И хотя я давно уже все для себя решил, я не торопился сообщать ему об этом. Он не был уверен во мне — об этом свидетельствовали все его маленькие хитрости, а я не хотел открывать свои карты, пока не будут оговорены все детали.

Мне понравился дом, и я уже видел себя в нем вместе с Элен. Построенный в начале девятнадцатого века, он был прочен, удобен и радовал глаз простотой линий; густой кустарник позади дома защищал сад от ветров. Дом был как чистый лист бумаги, на котором я мог нарисовать что угодно, ничего не стирая и ничего не разрушая. Поначалу здесь будет непривычно и немного одиноко после шумного Лондона. Но мы с Элен зажжем все лампы, повесим любимые гравюры и заведем здесь друзей.

После ленча Коллард повез меня в город, где представил нескольким чиновникам, с которыми мне впоследствии предстоит иметь дело, и показал маленький, почти заброшенный музей, где пока ничего не было, кроме средневековых доспехов и коллекции рыб. Поначалу здание музея произвело на меня удручающее впечатление, но потом я увидел и его достоинства.

— Северный зал можно снова открыть, — с энтузиазмом воскликнул Коллард, — не так ли, Фейрсайд? Во время войны туда угодила бомба. Но это прекрасное помещение, лучшее во всем музее.

Во мне внезапно проснулся энтузиазм организатора. Я почувствовал желание превратить этот провинциальный склад всякого хлама в лучшую на севере Англии картинную галерею. И я уже строил планы, гадал, насколько смогу рассчитывать на помощь городских властей и как заинтересуют мои планы общественность города.

— Можно мне посмотреть северный зал? — спросил я.

Мои спутники переглянулись.

— У кого ключи? — спросил Фейрсайд. Все пожали плечами.

— Где сторож? — раздраженно сказал Коллард. — Что, нет сторожа? Не может быть! У него же ключи. Где он?

Наконец ключи были найдены и мы открыли дверь длинного просторного зала, где царили пыль и запустение.

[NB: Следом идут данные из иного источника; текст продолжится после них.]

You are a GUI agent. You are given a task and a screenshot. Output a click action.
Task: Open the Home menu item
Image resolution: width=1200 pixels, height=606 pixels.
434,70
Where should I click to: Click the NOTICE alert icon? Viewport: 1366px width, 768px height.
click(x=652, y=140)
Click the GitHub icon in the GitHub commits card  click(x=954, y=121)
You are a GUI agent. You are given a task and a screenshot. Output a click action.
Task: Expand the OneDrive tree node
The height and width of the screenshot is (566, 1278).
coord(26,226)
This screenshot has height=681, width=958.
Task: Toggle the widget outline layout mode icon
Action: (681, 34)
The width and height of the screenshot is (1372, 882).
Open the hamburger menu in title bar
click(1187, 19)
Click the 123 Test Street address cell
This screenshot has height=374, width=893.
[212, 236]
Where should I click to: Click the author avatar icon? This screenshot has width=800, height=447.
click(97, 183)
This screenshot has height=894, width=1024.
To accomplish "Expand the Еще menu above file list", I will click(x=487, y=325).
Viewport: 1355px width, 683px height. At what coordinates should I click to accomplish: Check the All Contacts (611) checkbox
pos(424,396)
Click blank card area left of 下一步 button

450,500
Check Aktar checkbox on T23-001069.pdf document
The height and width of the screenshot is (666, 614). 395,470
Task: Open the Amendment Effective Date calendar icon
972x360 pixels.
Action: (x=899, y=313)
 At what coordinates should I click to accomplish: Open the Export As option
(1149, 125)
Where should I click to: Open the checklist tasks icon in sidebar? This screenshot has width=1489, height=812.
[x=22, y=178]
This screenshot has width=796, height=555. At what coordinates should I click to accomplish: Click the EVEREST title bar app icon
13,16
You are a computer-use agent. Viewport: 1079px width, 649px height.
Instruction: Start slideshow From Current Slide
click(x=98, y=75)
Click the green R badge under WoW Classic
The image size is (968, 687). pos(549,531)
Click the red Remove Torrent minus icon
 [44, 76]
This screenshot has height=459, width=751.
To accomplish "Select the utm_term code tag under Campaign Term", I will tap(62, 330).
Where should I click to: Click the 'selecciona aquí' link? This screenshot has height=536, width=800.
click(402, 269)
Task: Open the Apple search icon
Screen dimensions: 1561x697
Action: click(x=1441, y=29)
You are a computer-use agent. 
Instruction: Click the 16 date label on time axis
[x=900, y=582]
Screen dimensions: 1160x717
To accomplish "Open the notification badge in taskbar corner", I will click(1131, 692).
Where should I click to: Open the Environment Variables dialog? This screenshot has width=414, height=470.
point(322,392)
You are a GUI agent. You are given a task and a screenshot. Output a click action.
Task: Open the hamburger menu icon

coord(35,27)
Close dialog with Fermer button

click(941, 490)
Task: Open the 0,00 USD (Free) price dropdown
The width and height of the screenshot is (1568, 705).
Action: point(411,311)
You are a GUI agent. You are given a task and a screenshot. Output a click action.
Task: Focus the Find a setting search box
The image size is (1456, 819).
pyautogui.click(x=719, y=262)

Половина потолка была разрушена, а дыра затянута брезентом.

— Да, вид неважный, — сказал Коллард, — но дайте время, и вы увидите, во что его можно превратить. — От пыли, попавшей в нос, он громко чихнул; Коллард стоял, прислонившись спиной к дверному косяку, красное лицо сморщилось в гримасу, глаза слезились.

Я подошел к окнам, прорезавшим по всей длине северную стену зала, и посмотрел на пешеходный мостик с балюстрадой, перекинутый через широкий канал. На другом берегу медью горели под лучами закатного солнца ряды буков.

— Что это, по-вашему? — спросил подошедший Коллард. — Сислей? Или восемнадцатый век? Сколько ни смотрю, так и не могу определить. Но красиво, правда? Вам нравится?

Картина, открывшаяся из окна, так пленила меня, что я не сразу ответил. У кого-то из художников я видел эти буки, но у кого, я, как ни пытался, не мог вспомнить. Чувство единства с этим пейзажем внезапно охватило меня, словно все здесь было моей собственностью и я стал правителем этого маленького королевства, которое давно ждало меня. Это был мой зал, мой музей, мои владения, мой мост через канал, мои деревья. Даже небо над ними было мое, и я наконец ответил Колларду:

— Да, красиво.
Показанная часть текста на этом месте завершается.